++++ Given passage ++++

General Motors is partnering with Peak Energy to manufacture sodium-ion battery cells for stationary grid storage, betting that a heavier, cheaper, salt-based chemistry is a better fit for power-hungry datacenters than the lithium-ion packs it builds for cars.
General Motors wants in on the datacenter buildout, and it has chosen an unusual entry point. Rather than chasing servers or cooling contracts, the Detroit automaker is redirecting its battery research toward stationary grid-scale energy storage, and it is doing so with a chemistry it does not use in its electric vehicles.
GM announced a partnership with energy storage firm Peak Energy on Tuesday to develop next-generation sodium-ion battery cells aimed at grid-scale storage. The division of labor is straightforward: GM manufactures the cells, and Peak deploys them inside its own proprietary energy storage systems. GM is also taking an equity stake in Peak, though neither company disclosed the size of the investment.

Why sodium instead of lithium
Sodium-ion and lithium-ion batteries share a fair amount of chemistry. Both are rechargeable, and both shuttle ions between electrodes to store and release energy. The similarities mostly stop there. Sodium is abundant and stable, which makes the supply chain less fraught than lithium's, but it carries far less energy per unit of mass. A sodium battery that stores as much energy as a given lithium-ion pack will be larger and heavier.

++++

*Task item:*
Translate this sentence from the article on GM's sodium-ion battery partnership into Spanish: "Both are rechargeable, and both shuttle ions between electrodes to store and release energy." The data that follows is separate material and has no connection to the article above.

++++ Input data ++++

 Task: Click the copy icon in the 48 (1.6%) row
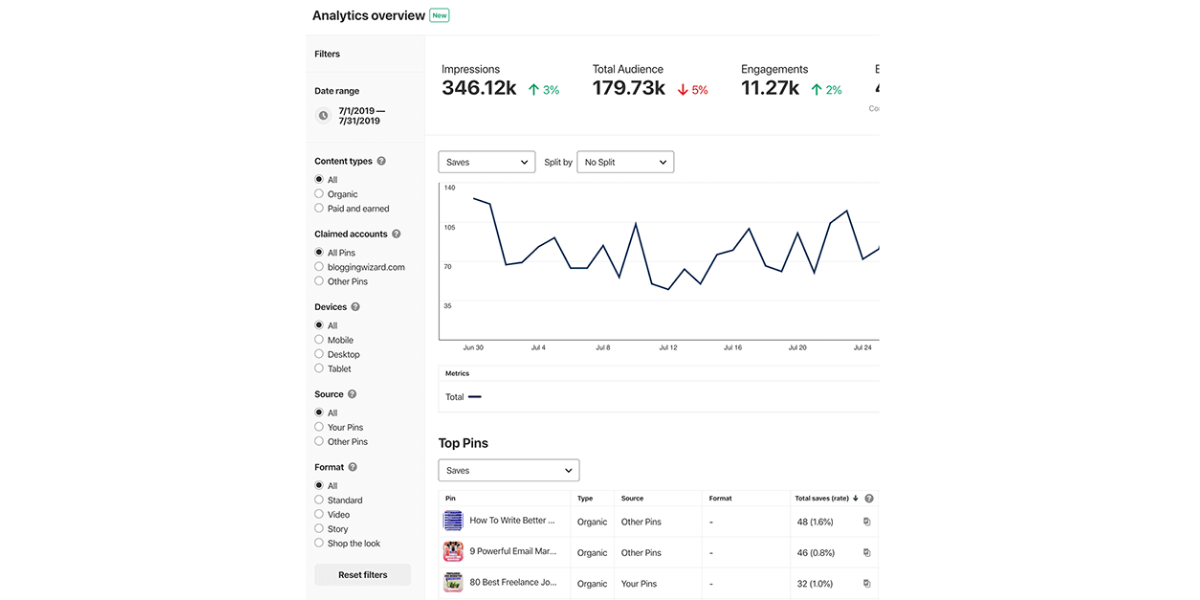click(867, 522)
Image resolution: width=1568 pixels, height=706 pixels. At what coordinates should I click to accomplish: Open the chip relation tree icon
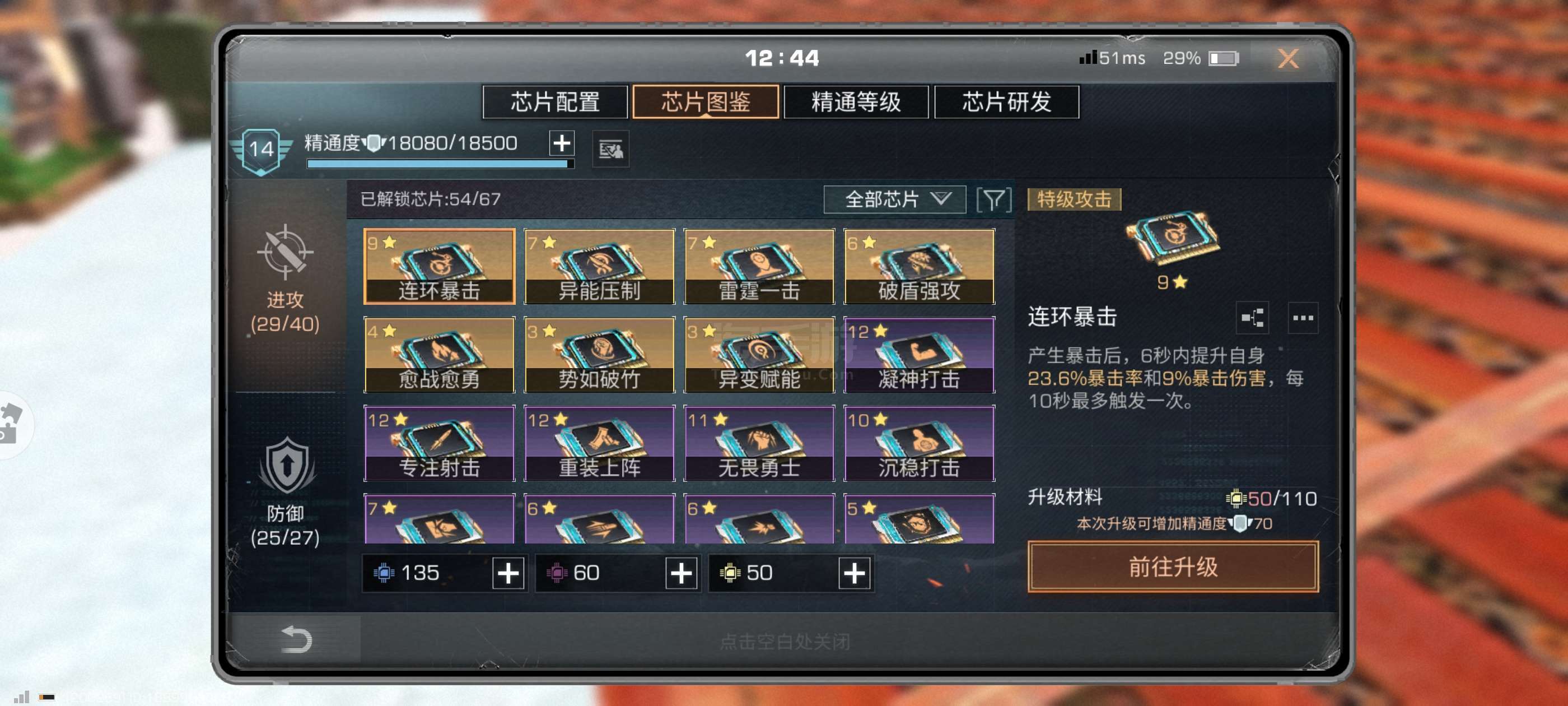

++++

*Answer for the task:*
Ambas son recargables, y ambas trasladan iones entre los electrodos para almacenar y liberar energía.